Within the data below, copy each line where the string "computer" is found.

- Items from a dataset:

*** Block opens ***

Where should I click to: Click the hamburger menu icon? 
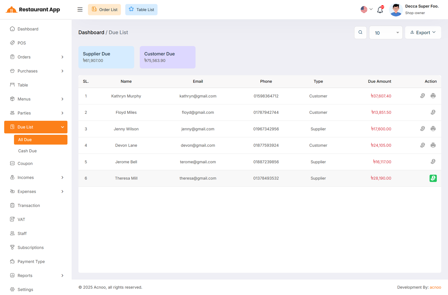pos(80,10)
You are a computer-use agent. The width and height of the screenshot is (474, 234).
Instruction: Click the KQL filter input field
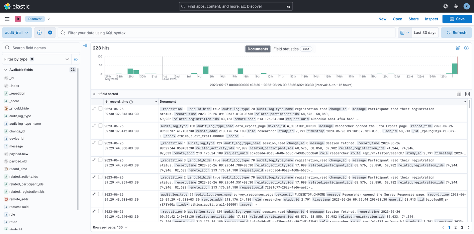tap(201, 32)
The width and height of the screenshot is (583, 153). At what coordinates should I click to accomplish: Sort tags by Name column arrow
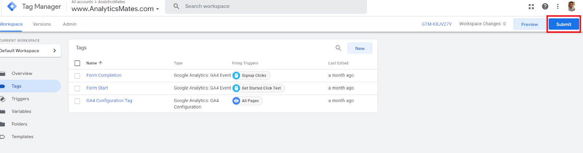pos(101,63)
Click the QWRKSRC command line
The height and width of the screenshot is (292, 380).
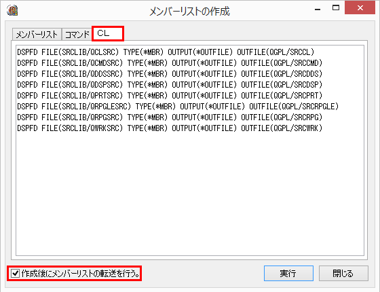coord(170,128)
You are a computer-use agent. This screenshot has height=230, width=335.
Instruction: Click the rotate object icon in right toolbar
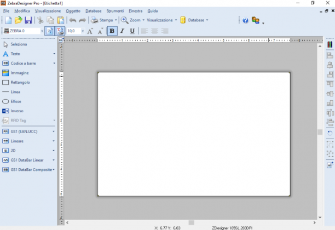(330, 134)
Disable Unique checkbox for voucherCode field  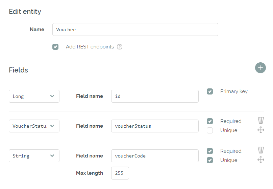point(210,160)
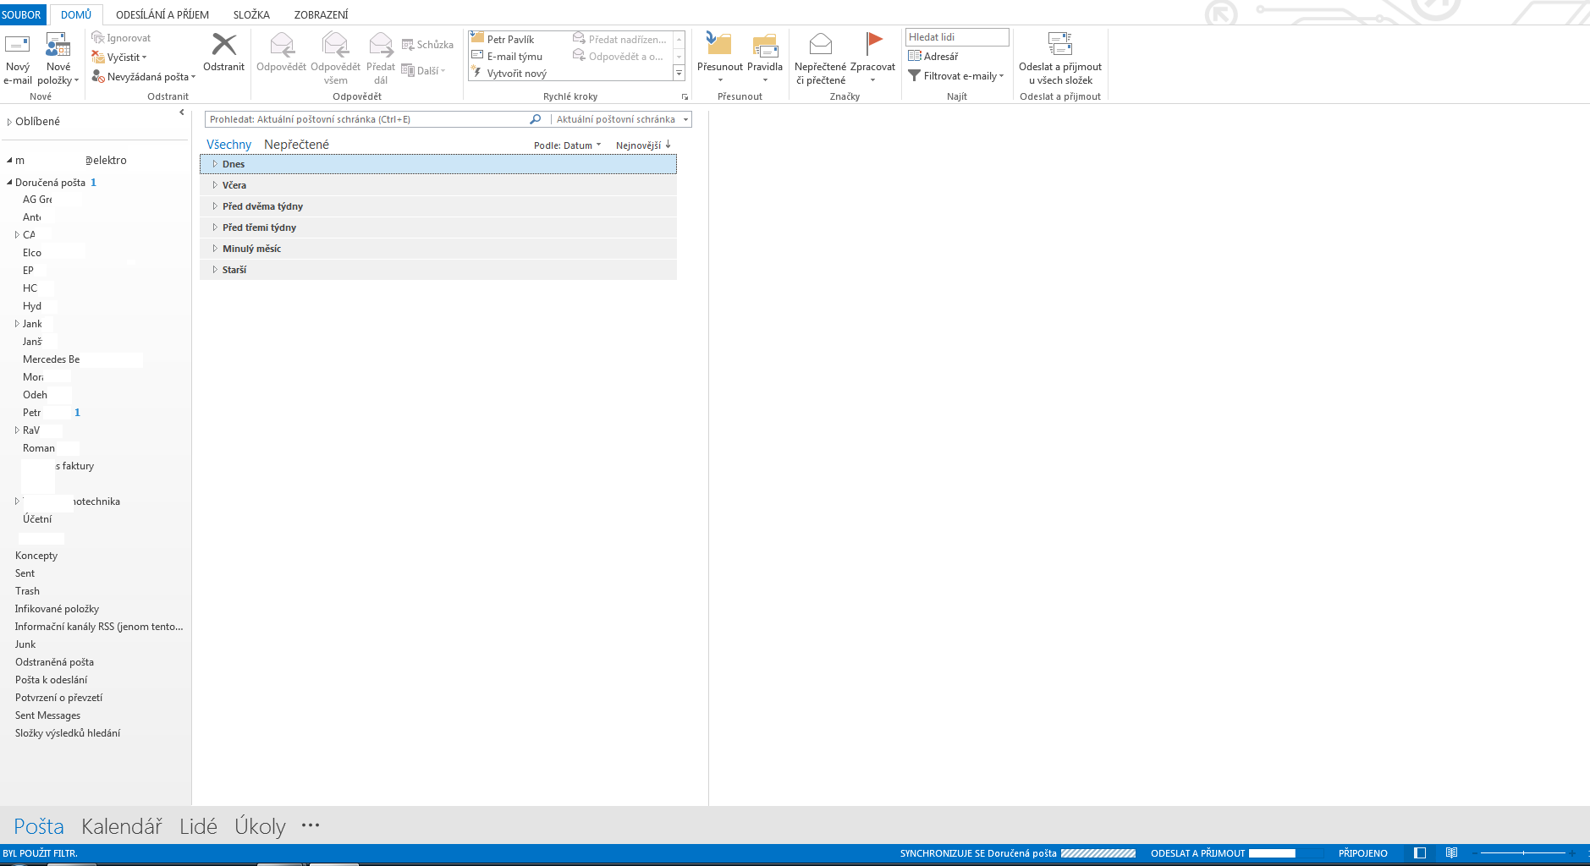Click the Odstranit delete icon

point(223,47)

*** Block closes ***

- OUTPUT:
You are a computer-use agent. The width and height of the screenshot is (474, 234).
You are a computer-use agent. This screenshot has height=230, width=335.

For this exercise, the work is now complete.